Meses depois o monarquista, que não queria se encontrar com o jovem artífice, pediu ao seu parente Bento da Mota a gentileza de levar o livro Prometheu Acorrentado para ser encadernado na loja do desafeto. O livro, um original de Eschylo, foi vertido literalmente do original grego para o português por Dom Pedro II, Imperador do Brasil.
A trasladação poética do texto foi realizada pelo Barão de Paranapiacaba e o livro impresso no ano de 1907 na Imprensa Nacional, na cidade do Rio de Janeiro. O livro foi dedicado a memória de D. Pedro II, do Brasil, com saudade e admiração e a sereníssima princesa a senhora Dona Izabel, a redentora, com veneração e lealdade.
Para resumir a história devo dizer que quando Bento da Mota foi levar o livro na loja para fazer uma capa dura e uma jaqueta de couro de carneiro, encontrou pela primeira vez a doce e provocante dama do encadernador.
Foi amor à primeira vista, todo dia ele passava para saber do andamento do trabalho e aproveitava para recitar longos poemas para a atraente senhora, ela ouvia deslumbrada os versos alexandrinos do poeta caruaruense.
Dos versos para cama foi um pulo e o romance atravessou o ano de 1912 sem sobressaltos até que no segundo dia do ano novo o encadernador recebeu uma carta anônima. O final da história se encontra no início do segundo livro da trilogia Ducks City – uma cidade encantada não muito longe daqui: “Quando Bento Atom recebeu o primeiro tiro naquele beco escuro e continuou de pé, o assassino, antes de descarregar o revólver, ainda teve que ouvir as últimas palavras do destemido Atom: – ‘Morro de emboscada, mas você nunca deixará de ser corno.’

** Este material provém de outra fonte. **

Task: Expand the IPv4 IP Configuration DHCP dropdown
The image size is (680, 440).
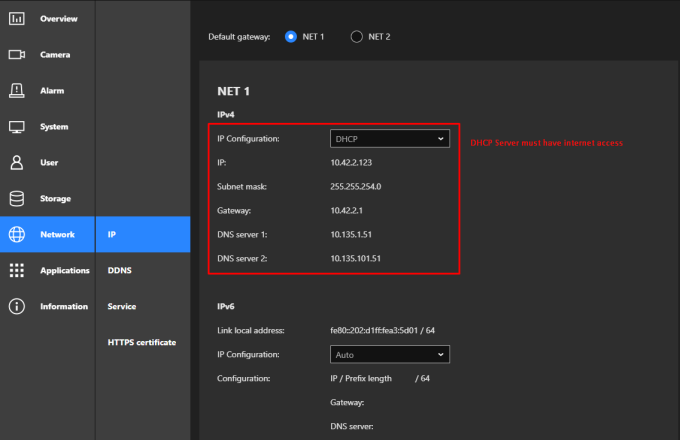Action: [390, 139]
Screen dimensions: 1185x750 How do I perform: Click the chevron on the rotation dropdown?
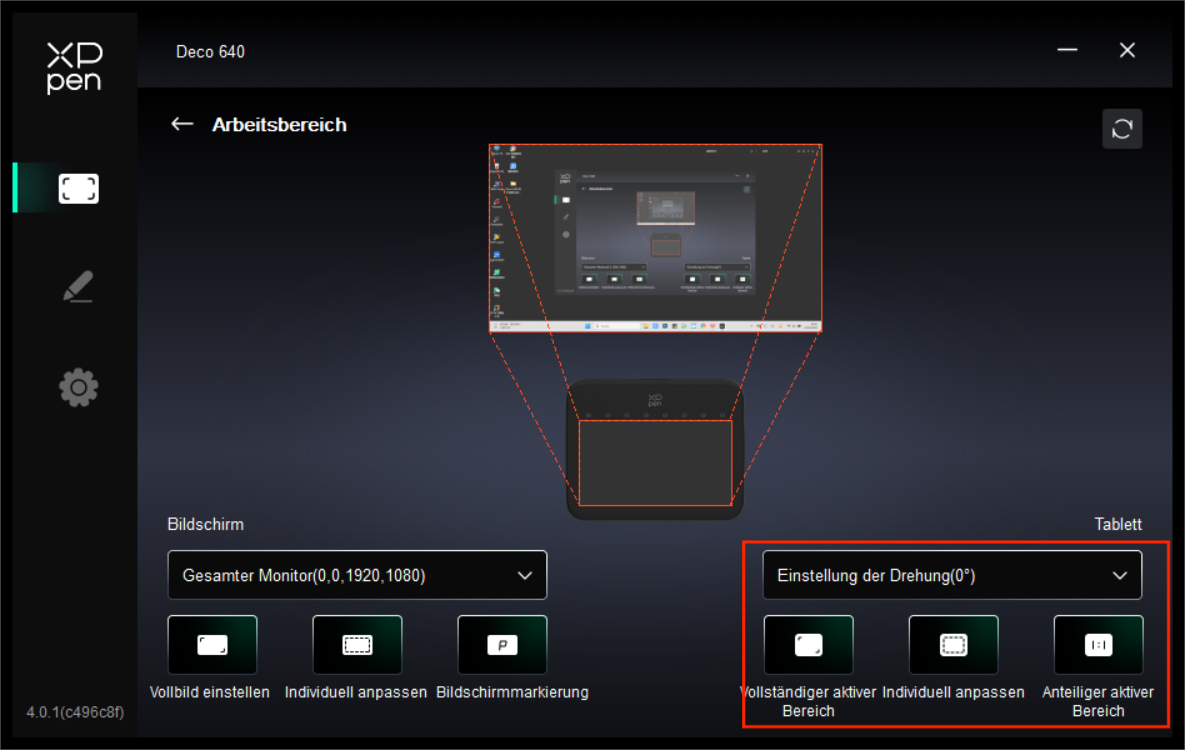[x=1121, y=575]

O encadernador deu meia volta, recarregou a arma e quando chegou em casa deu apenas um tiro na testa da esposa que estava dormindo deitada na cama. No outro dia os caixões se encontraram na rua Vidal de Negreiros e seguiram juntos ao cemitério São Roque, na Capital do Forró.”

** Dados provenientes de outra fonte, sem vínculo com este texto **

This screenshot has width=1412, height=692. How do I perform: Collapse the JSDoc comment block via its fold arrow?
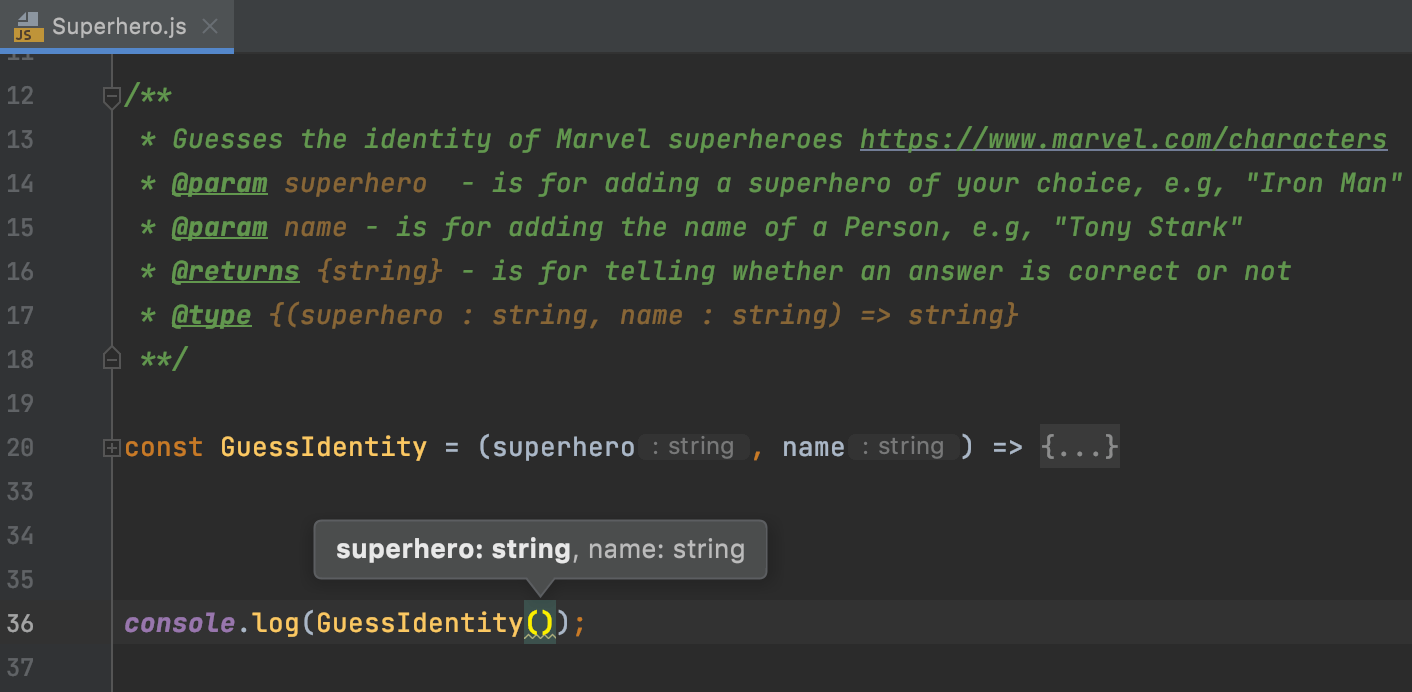coord(111,95)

O raríssimo exemplar do Prometheu Acorrentado, que se encontra em perfeito estado de conservação, faz parte da “Estante do Império do Brasil”, da Biblioteca Armorial do Pinharas. Foi sutil a vingança do jovem artífice, na lombada da elegante e primorosa encadernação colocou apenas as inicias do sobrenome do meu bisavô: F.M.
Só depois de muito tempo o monarquista descobriu a falta da letra inicial do seu nome próprio, ficou intrigado e matutava para saber se o erro tinha sido intencional. A partir daí surgiram ilações sobre as inicias da lombada do livro.